═════ PROVIDED DATA ═════

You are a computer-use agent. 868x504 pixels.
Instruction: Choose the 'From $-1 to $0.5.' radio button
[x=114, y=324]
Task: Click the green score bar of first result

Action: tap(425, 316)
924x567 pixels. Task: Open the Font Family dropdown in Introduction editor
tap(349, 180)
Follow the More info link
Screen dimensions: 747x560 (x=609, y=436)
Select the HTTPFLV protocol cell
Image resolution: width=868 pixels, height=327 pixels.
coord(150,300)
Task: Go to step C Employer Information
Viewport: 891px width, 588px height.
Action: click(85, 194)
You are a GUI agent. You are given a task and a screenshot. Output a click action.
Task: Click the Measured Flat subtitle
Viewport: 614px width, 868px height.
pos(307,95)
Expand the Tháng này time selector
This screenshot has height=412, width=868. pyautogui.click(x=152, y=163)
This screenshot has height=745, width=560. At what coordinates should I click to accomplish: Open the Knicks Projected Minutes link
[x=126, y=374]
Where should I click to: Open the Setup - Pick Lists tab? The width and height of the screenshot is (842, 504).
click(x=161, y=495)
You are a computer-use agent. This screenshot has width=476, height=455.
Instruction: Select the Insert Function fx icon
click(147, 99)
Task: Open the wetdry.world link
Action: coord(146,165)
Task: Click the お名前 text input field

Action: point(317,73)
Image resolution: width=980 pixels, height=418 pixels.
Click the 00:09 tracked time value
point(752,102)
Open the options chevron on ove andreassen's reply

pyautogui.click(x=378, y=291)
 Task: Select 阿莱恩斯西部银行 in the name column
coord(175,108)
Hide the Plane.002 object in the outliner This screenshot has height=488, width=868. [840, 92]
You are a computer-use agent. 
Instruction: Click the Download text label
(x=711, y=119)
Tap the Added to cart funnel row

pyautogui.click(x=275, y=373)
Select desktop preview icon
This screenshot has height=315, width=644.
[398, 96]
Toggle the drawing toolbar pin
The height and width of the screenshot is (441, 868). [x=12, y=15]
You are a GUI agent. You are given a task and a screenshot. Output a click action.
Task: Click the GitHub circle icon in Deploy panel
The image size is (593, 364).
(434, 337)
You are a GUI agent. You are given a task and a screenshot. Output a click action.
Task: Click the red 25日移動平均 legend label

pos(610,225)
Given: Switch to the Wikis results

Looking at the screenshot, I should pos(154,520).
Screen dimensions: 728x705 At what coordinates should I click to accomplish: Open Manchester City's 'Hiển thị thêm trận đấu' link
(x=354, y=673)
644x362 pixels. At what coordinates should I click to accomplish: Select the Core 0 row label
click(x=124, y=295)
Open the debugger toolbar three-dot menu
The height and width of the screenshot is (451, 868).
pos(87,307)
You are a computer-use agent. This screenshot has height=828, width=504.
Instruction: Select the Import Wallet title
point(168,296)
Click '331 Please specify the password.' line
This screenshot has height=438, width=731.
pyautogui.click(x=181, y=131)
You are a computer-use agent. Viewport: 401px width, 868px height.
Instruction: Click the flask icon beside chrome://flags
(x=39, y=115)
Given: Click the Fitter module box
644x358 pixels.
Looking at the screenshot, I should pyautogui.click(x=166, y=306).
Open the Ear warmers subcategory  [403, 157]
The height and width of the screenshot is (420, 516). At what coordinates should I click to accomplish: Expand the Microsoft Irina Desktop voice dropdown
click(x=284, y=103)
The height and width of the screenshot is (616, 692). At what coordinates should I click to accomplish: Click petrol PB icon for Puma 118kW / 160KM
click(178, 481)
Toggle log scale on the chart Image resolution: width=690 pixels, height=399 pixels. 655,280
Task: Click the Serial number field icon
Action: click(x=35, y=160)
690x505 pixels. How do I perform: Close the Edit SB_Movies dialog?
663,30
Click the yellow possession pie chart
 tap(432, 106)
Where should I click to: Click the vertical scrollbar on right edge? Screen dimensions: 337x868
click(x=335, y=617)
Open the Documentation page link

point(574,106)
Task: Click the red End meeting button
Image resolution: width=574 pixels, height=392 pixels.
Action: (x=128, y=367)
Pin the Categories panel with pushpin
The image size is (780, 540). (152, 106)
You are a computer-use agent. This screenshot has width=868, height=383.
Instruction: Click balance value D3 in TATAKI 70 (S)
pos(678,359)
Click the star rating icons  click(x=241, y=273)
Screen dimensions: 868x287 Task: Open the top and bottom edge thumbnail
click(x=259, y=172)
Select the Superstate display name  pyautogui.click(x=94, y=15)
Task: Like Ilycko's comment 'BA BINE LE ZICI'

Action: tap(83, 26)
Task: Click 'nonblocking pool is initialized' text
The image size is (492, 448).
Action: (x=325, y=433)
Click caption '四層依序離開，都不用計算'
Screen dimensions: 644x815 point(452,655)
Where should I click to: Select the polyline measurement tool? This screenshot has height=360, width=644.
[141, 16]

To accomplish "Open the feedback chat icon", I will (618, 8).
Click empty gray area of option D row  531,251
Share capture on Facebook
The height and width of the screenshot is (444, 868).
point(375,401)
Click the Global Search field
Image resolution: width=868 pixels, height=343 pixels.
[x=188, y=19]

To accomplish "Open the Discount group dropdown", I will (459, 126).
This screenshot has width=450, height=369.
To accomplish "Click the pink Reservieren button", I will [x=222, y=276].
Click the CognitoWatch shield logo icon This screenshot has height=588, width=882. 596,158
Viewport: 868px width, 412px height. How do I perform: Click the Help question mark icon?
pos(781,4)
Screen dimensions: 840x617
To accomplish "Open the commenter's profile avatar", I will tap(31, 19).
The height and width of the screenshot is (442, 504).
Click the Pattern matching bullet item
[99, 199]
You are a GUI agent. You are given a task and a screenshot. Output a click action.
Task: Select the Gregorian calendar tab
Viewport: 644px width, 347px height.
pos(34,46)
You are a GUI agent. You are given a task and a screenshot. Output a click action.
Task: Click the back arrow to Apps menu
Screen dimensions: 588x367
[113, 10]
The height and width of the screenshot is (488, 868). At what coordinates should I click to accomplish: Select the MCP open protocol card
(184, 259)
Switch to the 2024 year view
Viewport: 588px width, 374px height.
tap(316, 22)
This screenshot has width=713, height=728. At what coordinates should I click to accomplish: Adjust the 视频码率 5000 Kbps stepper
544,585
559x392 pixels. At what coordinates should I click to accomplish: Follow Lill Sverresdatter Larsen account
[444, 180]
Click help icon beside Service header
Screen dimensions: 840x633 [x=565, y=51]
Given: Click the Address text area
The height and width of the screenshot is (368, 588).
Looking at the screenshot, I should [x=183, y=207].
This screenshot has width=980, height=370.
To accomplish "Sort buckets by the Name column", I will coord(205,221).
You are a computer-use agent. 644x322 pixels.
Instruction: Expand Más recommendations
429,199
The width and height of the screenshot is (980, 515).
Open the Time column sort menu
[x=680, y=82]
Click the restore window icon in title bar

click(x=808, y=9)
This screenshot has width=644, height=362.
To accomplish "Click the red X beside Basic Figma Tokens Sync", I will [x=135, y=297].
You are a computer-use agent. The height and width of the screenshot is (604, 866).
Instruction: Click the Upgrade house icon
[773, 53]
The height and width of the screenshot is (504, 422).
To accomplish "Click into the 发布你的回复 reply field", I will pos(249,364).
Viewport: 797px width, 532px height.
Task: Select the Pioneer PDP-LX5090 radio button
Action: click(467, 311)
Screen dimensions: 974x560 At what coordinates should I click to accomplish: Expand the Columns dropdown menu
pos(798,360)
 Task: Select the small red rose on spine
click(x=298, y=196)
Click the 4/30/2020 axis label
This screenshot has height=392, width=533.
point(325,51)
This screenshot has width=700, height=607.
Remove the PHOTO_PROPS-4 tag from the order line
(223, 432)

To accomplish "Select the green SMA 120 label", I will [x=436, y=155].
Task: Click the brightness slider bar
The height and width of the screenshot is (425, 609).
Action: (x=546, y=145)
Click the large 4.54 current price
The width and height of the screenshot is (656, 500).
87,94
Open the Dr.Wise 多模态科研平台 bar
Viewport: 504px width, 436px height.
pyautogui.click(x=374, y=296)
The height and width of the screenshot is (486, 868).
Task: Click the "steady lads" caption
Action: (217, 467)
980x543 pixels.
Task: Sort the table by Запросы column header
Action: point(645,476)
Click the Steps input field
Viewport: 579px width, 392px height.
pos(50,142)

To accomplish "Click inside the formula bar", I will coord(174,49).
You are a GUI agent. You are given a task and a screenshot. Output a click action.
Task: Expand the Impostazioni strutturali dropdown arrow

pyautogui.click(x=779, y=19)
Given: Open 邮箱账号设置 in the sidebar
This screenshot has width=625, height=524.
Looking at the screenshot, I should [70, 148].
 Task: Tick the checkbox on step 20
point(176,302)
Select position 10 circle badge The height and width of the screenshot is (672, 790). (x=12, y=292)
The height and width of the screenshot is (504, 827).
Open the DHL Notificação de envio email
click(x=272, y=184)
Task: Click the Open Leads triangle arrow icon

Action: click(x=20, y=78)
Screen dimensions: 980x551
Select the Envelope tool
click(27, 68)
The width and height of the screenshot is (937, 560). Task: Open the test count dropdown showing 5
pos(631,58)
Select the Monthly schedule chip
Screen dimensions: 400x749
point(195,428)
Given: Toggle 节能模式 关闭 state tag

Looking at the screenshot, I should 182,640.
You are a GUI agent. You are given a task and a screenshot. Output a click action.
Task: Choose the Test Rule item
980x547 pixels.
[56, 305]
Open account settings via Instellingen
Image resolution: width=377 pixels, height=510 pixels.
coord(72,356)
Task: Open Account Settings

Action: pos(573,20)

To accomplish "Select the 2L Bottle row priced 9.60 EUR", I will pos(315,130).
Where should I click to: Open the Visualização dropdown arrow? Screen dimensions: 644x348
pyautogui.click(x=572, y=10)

═════

### EXERCISE REQUIREMENTS
Look over the records. Copy the lines that include the word "area".

### ANSWER
Click empty gray area of option D row  531,251
Given: Click the Address text area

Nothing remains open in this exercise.